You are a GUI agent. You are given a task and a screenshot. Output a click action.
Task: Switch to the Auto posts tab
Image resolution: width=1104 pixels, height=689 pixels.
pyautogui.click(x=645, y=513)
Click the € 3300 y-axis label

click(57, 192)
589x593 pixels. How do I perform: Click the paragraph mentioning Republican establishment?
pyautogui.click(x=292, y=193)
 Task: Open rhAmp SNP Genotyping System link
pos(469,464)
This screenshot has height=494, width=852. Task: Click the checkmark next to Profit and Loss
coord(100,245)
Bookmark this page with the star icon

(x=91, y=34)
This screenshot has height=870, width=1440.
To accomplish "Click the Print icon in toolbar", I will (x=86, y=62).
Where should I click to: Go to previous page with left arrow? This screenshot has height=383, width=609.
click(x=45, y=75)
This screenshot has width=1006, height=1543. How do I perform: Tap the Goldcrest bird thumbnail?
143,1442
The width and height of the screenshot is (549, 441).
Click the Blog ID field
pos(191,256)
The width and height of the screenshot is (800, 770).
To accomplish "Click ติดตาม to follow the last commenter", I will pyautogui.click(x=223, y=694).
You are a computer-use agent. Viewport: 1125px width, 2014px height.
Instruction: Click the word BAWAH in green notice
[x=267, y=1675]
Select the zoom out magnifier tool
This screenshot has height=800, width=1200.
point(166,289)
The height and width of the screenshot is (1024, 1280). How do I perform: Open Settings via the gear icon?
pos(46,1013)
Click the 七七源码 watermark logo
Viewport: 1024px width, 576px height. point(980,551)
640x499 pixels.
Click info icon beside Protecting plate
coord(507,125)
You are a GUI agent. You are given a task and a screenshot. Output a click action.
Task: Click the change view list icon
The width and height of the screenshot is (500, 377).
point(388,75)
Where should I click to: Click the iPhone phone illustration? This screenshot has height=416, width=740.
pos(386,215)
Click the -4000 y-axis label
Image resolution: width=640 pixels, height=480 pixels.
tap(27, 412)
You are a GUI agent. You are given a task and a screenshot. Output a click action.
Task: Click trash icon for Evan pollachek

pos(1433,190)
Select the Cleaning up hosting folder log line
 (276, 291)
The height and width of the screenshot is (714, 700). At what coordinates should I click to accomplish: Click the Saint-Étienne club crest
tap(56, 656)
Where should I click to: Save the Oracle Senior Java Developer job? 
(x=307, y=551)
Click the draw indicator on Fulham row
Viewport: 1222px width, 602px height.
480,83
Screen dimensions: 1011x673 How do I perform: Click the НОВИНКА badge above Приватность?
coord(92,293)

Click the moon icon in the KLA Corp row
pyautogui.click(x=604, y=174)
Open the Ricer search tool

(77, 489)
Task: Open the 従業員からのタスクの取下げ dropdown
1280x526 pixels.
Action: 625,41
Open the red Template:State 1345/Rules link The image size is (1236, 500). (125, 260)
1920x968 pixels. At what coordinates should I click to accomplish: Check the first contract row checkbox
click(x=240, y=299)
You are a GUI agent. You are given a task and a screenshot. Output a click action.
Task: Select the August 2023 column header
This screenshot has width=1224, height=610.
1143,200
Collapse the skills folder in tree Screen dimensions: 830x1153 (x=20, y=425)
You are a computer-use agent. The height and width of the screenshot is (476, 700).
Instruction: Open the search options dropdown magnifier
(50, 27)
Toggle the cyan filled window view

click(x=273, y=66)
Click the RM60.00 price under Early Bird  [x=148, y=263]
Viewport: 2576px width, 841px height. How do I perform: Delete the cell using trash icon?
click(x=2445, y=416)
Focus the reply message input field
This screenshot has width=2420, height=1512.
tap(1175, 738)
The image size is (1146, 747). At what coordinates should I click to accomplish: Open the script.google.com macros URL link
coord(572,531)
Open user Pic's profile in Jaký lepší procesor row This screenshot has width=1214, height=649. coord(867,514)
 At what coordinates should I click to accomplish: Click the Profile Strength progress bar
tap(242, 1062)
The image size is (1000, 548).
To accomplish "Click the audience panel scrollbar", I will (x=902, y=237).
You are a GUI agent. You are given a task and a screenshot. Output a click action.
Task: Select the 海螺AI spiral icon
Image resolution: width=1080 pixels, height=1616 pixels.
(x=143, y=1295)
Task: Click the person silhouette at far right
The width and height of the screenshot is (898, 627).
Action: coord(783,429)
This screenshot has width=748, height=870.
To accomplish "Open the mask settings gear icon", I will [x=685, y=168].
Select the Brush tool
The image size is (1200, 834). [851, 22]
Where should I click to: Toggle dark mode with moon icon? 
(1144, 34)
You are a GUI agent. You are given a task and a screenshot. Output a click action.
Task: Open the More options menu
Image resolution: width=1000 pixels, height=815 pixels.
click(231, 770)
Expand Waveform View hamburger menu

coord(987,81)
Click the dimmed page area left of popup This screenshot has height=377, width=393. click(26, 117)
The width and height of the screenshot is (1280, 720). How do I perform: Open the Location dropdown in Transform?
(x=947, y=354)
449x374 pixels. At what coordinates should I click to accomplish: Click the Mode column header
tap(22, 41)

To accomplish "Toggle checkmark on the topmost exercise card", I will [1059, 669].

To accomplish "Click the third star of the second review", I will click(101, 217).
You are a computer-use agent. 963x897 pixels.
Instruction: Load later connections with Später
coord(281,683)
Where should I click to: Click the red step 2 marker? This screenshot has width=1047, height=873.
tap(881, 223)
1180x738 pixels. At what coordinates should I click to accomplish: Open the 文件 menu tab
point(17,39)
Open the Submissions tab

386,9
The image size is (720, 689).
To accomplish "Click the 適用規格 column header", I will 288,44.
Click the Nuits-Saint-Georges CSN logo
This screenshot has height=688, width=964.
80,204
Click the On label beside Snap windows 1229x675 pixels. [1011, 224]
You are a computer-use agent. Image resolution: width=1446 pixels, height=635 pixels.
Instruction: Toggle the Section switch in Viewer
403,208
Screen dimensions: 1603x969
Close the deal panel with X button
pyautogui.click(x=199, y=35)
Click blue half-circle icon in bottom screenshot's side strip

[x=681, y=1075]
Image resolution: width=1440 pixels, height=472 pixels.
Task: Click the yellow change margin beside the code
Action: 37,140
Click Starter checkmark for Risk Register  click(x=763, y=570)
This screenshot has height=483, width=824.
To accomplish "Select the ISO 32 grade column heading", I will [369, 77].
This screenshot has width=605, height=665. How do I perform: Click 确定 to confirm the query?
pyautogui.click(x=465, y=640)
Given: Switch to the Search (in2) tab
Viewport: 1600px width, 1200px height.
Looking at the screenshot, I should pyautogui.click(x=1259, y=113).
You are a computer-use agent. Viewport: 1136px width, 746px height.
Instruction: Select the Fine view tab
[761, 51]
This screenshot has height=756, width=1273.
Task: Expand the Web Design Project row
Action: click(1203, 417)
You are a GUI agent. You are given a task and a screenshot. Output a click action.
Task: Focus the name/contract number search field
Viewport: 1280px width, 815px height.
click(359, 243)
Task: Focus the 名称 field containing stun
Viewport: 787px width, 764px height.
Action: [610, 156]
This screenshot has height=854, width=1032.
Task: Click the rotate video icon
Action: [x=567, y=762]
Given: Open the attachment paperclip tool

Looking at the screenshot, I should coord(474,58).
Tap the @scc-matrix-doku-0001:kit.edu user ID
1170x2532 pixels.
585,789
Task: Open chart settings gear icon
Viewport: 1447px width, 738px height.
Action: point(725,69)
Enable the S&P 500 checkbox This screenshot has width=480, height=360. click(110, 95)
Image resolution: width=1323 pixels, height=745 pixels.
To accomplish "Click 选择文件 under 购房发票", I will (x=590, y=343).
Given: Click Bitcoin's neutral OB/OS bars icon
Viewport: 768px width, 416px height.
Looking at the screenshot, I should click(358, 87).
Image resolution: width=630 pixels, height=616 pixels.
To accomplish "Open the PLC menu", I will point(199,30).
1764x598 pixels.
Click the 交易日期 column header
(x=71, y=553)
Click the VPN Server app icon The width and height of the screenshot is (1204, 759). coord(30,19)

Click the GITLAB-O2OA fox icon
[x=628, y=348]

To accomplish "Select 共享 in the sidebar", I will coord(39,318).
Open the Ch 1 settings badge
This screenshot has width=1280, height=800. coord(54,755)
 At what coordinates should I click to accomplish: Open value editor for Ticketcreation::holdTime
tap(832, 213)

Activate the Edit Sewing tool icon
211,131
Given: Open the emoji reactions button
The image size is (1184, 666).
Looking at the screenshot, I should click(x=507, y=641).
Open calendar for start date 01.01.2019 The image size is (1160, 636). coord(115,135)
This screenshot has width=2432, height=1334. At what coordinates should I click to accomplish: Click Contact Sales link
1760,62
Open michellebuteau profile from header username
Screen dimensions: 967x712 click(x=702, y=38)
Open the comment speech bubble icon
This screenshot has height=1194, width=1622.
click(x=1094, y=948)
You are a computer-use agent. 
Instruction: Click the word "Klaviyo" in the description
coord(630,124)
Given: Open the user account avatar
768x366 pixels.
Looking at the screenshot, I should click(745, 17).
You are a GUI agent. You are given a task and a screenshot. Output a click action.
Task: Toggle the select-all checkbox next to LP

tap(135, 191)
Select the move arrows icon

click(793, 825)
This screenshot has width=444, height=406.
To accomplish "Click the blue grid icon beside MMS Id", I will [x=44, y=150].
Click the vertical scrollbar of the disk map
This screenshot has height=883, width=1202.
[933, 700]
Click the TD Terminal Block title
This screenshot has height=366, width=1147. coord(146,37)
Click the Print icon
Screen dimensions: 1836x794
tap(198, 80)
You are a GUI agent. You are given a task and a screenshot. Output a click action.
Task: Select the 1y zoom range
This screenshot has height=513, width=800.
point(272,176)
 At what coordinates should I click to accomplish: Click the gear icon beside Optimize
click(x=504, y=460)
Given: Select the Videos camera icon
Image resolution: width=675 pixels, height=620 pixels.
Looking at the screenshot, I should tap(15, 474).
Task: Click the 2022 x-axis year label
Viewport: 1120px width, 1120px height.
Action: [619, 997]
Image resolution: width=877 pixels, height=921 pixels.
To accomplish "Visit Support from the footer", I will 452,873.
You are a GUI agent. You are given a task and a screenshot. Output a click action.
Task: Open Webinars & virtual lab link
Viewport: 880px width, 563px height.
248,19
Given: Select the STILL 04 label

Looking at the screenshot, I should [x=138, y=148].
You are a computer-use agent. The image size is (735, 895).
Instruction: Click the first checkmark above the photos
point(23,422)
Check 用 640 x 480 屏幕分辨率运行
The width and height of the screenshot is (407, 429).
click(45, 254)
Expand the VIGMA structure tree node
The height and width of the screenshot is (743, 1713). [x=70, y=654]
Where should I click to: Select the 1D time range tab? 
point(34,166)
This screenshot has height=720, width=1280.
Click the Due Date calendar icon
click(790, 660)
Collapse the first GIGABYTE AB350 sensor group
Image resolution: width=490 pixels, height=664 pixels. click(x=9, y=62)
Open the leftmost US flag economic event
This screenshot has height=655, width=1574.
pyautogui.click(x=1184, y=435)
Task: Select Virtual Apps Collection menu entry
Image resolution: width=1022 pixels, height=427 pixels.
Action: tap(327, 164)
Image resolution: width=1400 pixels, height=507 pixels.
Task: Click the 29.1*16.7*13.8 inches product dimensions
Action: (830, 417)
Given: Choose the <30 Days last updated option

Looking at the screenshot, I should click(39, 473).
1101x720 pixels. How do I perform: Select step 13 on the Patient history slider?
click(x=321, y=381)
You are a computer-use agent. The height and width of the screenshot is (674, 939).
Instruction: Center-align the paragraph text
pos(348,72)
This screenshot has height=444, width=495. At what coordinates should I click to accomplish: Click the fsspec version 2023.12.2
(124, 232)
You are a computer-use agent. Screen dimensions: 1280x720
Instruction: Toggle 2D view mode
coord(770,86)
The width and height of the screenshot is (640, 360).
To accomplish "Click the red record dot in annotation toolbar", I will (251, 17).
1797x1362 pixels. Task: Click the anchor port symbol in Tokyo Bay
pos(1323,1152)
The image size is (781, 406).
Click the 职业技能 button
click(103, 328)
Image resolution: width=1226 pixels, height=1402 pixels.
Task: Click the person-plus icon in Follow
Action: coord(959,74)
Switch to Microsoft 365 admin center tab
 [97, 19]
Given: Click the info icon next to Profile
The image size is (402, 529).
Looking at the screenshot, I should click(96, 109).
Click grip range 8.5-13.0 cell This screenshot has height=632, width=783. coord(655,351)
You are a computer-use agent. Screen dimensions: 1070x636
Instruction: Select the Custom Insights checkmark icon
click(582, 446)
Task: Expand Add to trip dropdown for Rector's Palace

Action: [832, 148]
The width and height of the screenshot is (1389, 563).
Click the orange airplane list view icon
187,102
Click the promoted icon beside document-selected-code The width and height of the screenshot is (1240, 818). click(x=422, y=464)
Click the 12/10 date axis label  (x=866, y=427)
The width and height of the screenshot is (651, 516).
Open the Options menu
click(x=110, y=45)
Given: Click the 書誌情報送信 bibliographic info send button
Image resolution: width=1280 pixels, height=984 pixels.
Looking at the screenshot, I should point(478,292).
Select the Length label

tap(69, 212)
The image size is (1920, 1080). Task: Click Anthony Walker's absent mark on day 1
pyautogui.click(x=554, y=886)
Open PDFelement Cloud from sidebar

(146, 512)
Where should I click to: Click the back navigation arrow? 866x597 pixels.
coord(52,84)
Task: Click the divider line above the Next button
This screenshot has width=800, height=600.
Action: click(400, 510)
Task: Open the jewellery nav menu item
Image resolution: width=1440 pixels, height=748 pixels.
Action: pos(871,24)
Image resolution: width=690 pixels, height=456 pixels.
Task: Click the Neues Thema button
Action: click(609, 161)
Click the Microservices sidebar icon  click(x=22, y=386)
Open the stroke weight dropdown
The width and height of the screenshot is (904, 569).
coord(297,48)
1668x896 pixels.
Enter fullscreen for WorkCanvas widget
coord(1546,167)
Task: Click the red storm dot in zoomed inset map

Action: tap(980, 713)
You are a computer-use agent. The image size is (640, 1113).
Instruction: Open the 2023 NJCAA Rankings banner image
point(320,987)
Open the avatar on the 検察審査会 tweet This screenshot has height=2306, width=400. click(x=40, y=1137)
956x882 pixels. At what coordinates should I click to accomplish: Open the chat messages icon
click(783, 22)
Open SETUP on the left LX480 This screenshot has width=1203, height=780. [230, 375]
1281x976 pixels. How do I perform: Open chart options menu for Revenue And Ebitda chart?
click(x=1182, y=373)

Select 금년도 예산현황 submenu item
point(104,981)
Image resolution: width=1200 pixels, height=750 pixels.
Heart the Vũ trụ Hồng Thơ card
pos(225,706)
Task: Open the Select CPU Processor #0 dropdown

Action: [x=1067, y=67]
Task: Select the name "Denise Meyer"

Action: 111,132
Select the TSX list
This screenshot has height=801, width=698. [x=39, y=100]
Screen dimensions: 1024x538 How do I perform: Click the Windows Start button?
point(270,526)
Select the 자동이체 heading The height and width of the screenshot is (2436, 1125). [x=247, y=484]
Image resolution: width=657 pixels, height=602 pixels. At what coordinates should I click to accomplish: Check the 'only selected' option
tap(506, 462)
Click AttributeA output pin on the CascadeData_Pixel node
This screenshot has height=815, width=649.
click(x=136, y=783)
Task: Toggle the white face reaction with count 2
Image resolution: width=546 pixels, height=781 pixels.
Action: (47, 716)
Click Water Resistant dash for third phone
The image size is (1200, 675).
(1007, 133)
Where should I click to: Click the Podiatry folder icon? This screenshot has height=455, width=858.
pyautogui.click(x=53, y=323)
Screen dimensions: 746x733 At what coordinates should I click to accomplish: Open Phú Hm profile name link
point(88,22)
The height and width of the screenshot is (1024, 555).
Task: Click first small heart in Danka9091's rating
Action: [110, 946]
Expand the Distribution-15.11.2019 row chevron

--- --- ---

YOUR ASSIGNMENT: Show the lines above that have the word "toolbar".

FINISHED EXERCISE:
To accomplish "Click the Print icon in toolbar", I will (x=86, y=62).
To accomplish "Click the red record dot in annotation toolbar", I will (251, 17).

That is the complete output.